没有“timevar"的转置/重塑数据帧从长格式到宽格式 [英] Transpose / reshape dataframe without "timevar" from long to wide format
问题描述
我有一个遵循以下长模式的数据框:
I have a data frame that follows the below long Pattern:
Name MedName
Name1 atenolol 25mg
Name1 aspirin 81mg
Name1 sildenafil 100mg
Name2 atenolol 50mg
Name2 enalapril 20mg
并且想要下面(我不在乎是否可以以这种方式命名列,只想要这种格式的数据):
And would like to get below (I do not care if I can get the columns to be named this way, just want the data in this format):
Name medication1 medication2 medication3
Name1 atenolol 25mg aspirin 81mg sildenafil 100mg
Name2 atenolol 50mg enalapril 20mg NA
通过这个网站,我已经熟悉了 reshape/reshape2 包,并尝试过几次尝试让它工作,但迄今为止都失败了.
Through this very site I have become familiarish with the reshape/reshape2 package, and have went through several attempts to try to get this to work but have thus far failed.
当我尝试 dcast(dataframe, Name ~ MedName, value.var='MedName')
时,我只得到一堆作为药物名称标志的列(转置的值为 1或 0) 示例:
When I try dcast(dataframe, Name ~ MedName, value.var='MedName')
I just get a bunch of columns that are flags of the medication names (values that get transposed are 1 or 0) example:
Name atenolol 25mg aspirin 81mg
Name1 1 1
Name2 0 0
我在融化数据集后也尝试了 dcast(dataset, Name ~ variable)
,但是这只是吐出以下内容(只计算每个人有多少药):
I also tried a dcast(dataset, Name ~ variable)
after I melted the dataset, however this just spits out the following (just counts how many meds each person has):
Name MedName
Name1 3
name2 2
最后,我尝试融化数据,然后使用 idvar="Name"
timevar="variable"
(其中都只是 Mednames)重塑,但是这似乎不是针对我的问题而构建的,因为如果有多个匹配的 idvar,则重塑仅采用第一个 MedName 并忽略其余部分.
Finally, I tried to melt the data and then reshape using idvar="Name"
timevar="variable"
(of which all just are Mednames), however this does not seem built for my issue since if there are multiple matches to the idvar, the reshape just takes the first MedName and ignores the rest.
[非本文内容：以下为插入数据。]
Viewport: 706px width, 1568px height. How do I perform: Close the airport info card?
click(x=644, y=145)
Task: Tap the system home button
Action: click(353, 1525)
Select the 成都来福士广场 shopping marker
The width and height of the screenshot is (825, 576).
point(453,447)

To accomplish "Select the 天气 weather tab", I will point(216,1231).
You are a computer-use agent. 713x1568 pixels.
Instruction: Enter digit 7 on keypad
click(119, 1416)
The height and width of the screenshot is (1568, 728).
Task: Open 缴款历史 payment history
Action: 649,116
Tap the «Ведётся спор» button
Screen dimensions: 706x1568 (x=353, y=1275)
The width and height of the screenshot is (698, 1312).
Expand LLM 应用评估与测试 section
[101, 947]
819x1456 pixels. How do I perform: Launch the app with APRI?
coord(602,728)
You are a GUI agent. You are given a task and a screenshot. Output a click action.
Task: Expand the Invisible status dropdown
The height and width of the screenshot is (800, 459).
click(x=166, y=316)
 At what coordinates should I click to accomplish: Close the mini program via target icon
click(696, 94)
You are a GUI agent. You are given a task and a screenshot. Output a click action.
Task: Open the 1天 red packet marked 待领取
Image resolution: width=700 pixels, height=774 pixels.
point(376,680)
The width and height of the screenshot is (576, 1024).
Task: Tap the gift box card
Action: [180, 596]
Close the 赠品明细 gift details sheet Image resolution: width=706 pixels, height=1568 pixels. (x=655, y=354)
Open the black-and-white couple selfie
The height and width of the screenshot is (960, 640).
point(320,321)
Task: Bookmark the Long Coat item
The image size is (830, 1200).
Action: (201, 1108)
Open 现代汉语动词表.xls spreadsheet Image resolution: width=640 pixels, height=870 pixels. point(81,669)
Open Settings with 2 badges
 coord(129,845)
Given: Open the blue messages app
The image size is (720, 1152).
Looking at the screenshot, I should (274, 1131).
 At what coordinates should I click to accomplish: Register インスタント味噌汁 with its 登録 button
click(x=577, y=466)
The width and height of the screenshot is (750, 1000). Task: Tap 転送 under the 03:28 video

有谁知道如何使用 reshape 或其他 R 函数来做到这一点?我意识到可能有一种方法可以通过一些 for 循环和条件来以更混乱的方式执行此操作,以基本上拆分和重新粘贴数据,但我希望有一个更简单的解决方案.非常感谢!
Does anyone know how to do this using reshape or another R function? I realize that there probably is a way to do this in a more messy manner with some for loops and conditionals to basically split and re-paste the data, but I was hoping there was a more simple solution. Thank you so much!
推荐答案
假设你的数据在对象 dataset
中:
Assuming your data is in the object dataset
:
library(plyr)
## Add a medication index
data_with_index <- ddply(dataset, .(Name), mutate,
index = paste0('medication', 1:length(Name)))
dcast(data_with_index, Name ~ index, value.var = 'MedName')
## Name medication1 medication2 medication3
## 1 Name1 atenolol 25mg aspirin 81mg sildenafil 100mg
## 2 Name2 atenolol 50mg enalapril 20mg <NA>
这篇关于没有“timevar"的转置/重塑数据帧从长格式到宽格式的文章就介绍到这了,希望我们推荐的答案对大家有所帮助,也希望大家多多支持IT屋!